Lt. Governor Dan Patrick on Tuesday announced three pieces of legislation that if passed, would provide tax relief to homeowners and businesses in Texas. According to the Texas Tribune, Senate Bills 1,7, and 8 would combine for $4.6 billion in tax relief.

About $2.5 billion of that total would go toward increasing homestead exemptions from school property taxes. Currently set at $15,000, they would instead be 25 percent of the median home market value in the state. In 2016, when the median home market value is projected to be $134,500, that could mean as much as a $33,625 exemption.

Another $1.5 billion would stem from reducing the state's franchise tax on businesses by 15 percent.

State Sen. Jane Nelson, the Flower Mound Republican who chairs the upper chamber's finance committee, is carrying both of those measures, along with a resolution that would send a constitutional amendment to voters to enact the property tax break. Nelson said the resolution would also prohibit any future sales tax on real estate.

Yet another proposal, from state Sen. Charles Schwertner, R-Georgetown, would allow more small- and medium-sized businesses to qualify for exemptions from the franchise tax. It exempts businesses with a total revenue of $4 million or less from paying the tax, which Schwertner said would apply to 52 percent of the businesses in the state.

While tax cuts seem very possible during this session, not every Republican is ready to sign on just yet. State Senator Kevin Eltife of Tyler told the Tribune that before Senators commit to tax cuts, they have to deal with what he sees has other problem areas.

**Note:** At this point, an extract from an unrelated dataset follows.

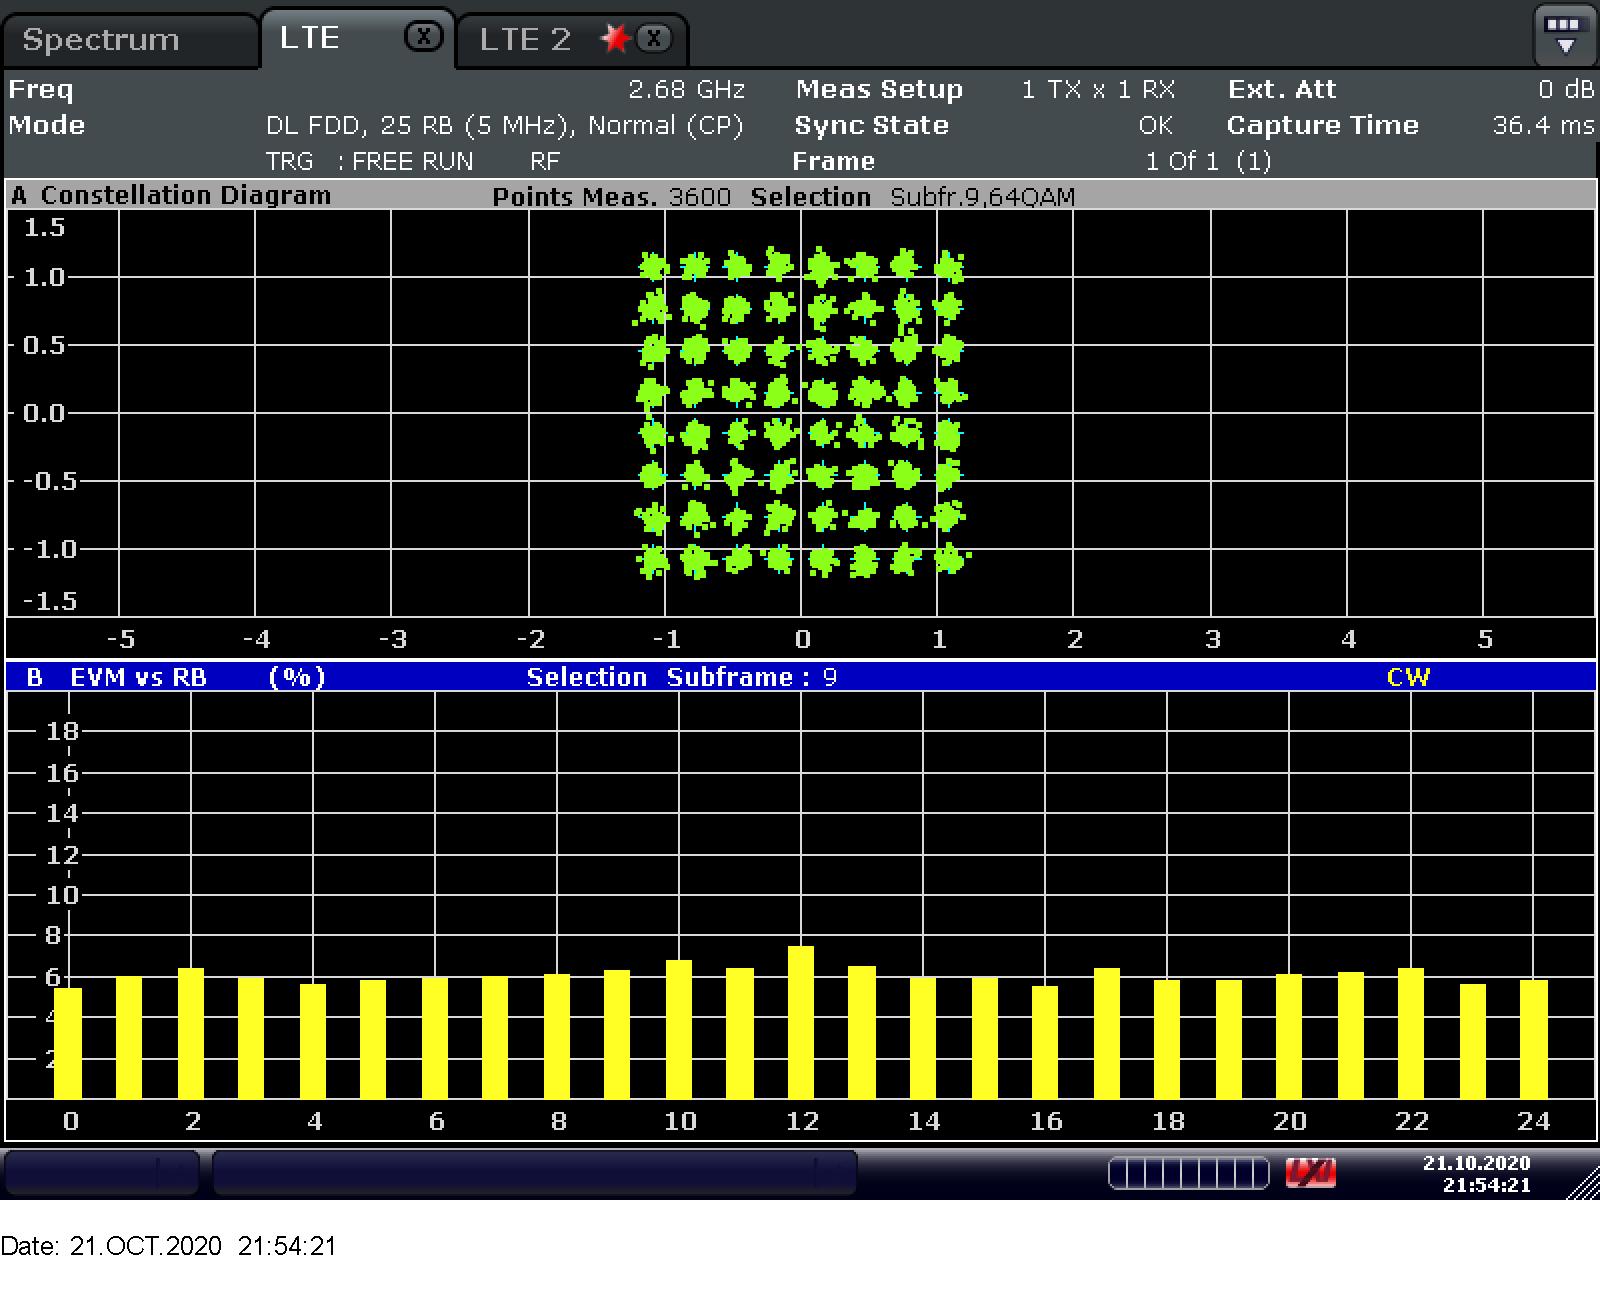Image resolution: width=1600 pixels, height=1292 pixels.
Task: Select the Constellation Diagram window title bar
Action: pyautogui.click(x=186, y=195)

There are also other lawmakers that are concerned with education spending and that the state may not be spending enough.

While many in the Senate have embraced the tax cuts, it remains to be seen how the House would react.

The Fight Over Local Control

It seems as though more and more lawmakers are talking about local control these days. Even Democrats and big spending Republican city officials are talking about local control, though they use the term differently than many small government types.

The Dallas Morning News wrote about the fight over local control yesterday and the fact that there are lawmakers both statewide and locally that are on both sides of the issue.

But Abbott, in a speech before his inauguration, hammered away at cities for “unchecked overregulation” and argued that they’re causing Texas to be “California-ized.” He pointed specifically to shopping bag ordinances — such as the one Dallas just implemented — and Denton’s fracking ban.

Patrick’s push to effectively reduce growth in the amount of property tax revenue cities can collect has local budget-writers concerned. Supporters say that effort will provide Texans with long overdue property tax relief.

Some lawmakers are echoing the state leaders, even while trying to be diplomatic in addressing the cities they represent.

“Local control generally sounds good until you realize that some cities are out of control,” said Rep. Jeff Leach, R-Plano.

The tougher stance on local control takes aim at Texas’ home-rule cities — a group that includes every city in the state with more than 17,500 people, according to the Texas Municipal League.

Such cities have ample discretion to pass ordinances, so long as they don’t conflict with state law and the Texas Constitution.

But the property tax push would have a broader impact on cities and counties of all sizes.

If you look at it from the Governor's point of view, it makes sense. The State gives power to the cities but at times the cities need to be reigned in when liberties are infringed on. Right now it seems the only reason local officials are upset is because they would be losing out on money. I'm okay with that.